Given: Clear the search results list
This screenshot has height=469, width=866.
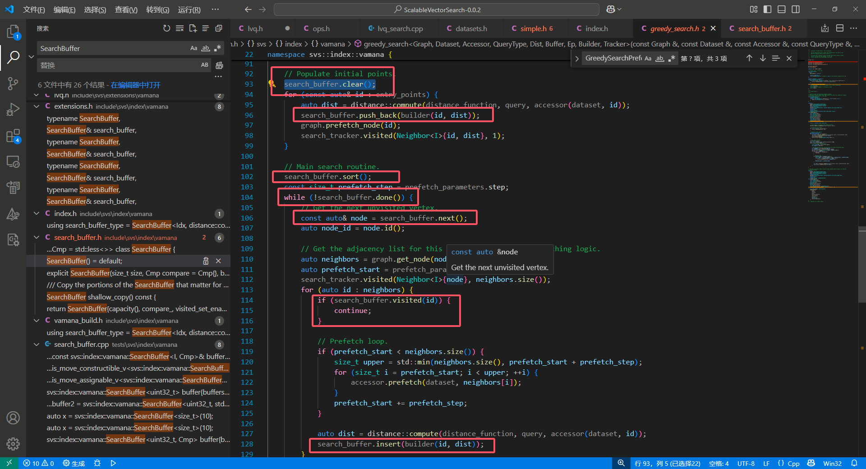Looking at the screenshot, I should [x=180, y=28].
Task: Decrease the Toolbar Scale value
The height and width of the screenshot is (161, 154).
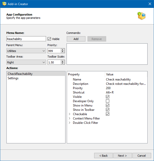Action: [63, 63]
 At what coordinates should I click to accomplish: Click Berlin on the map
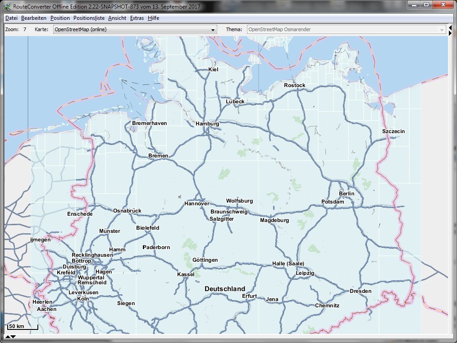click(x=347, y=194)
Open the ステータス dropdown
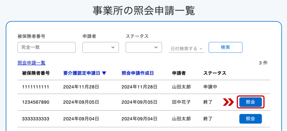 coord(144,47)
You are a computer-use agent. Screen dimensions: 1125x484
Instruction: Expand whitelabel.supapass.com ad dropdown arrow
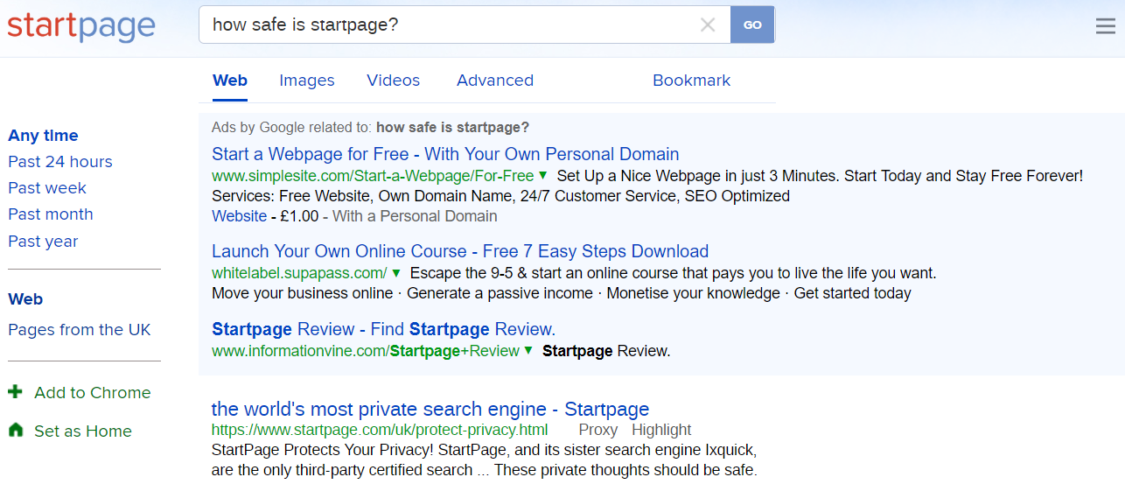pyautogui.click(x=396, y=273)
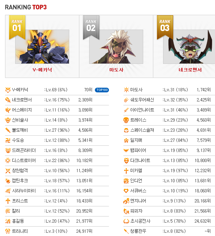The width and height of the screenshot is (215, 236).
Task: Click the red 마도사 name under Rank 02
Action: (x=116, y=70)
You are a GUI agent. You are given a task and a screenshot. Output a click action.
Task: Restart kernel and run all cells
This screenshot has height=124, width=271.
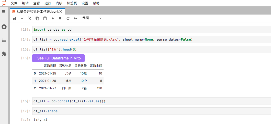point(76,18)
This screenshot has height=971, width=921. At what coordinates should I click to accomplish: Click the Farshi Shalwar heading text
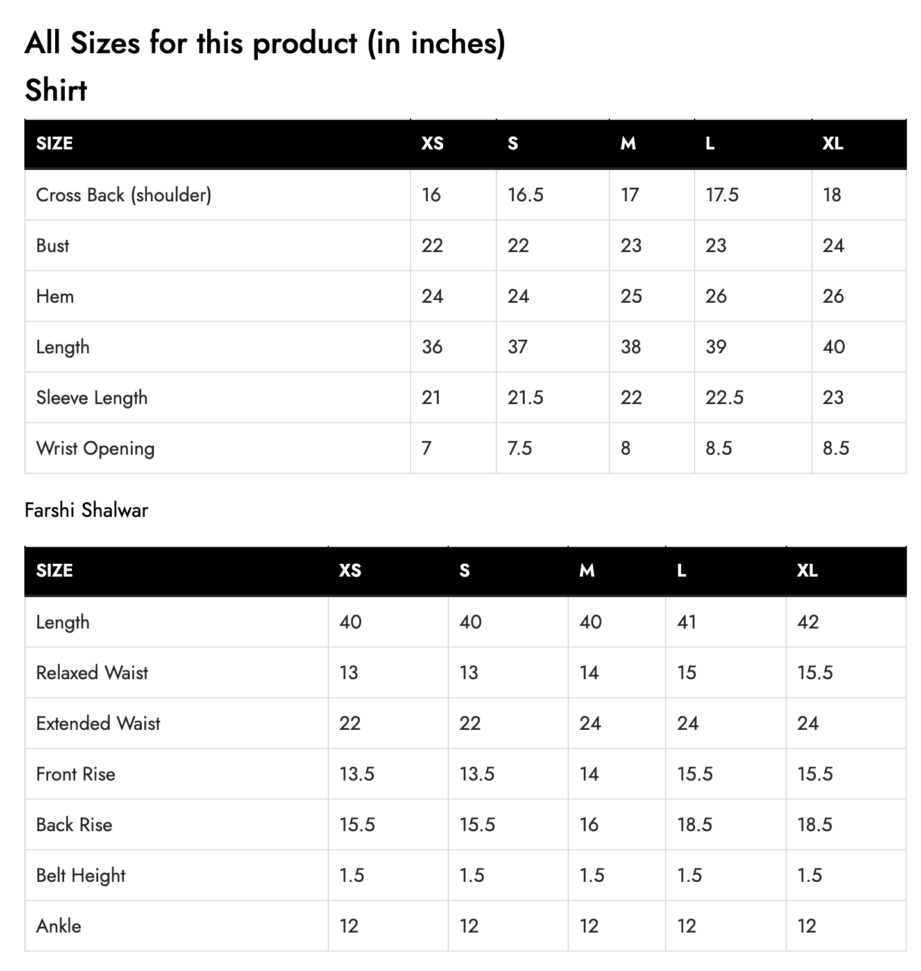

● Exercise aim
Some lines above may contain the string "agent". State how many of them the records have, and nothing more.

● Your response
2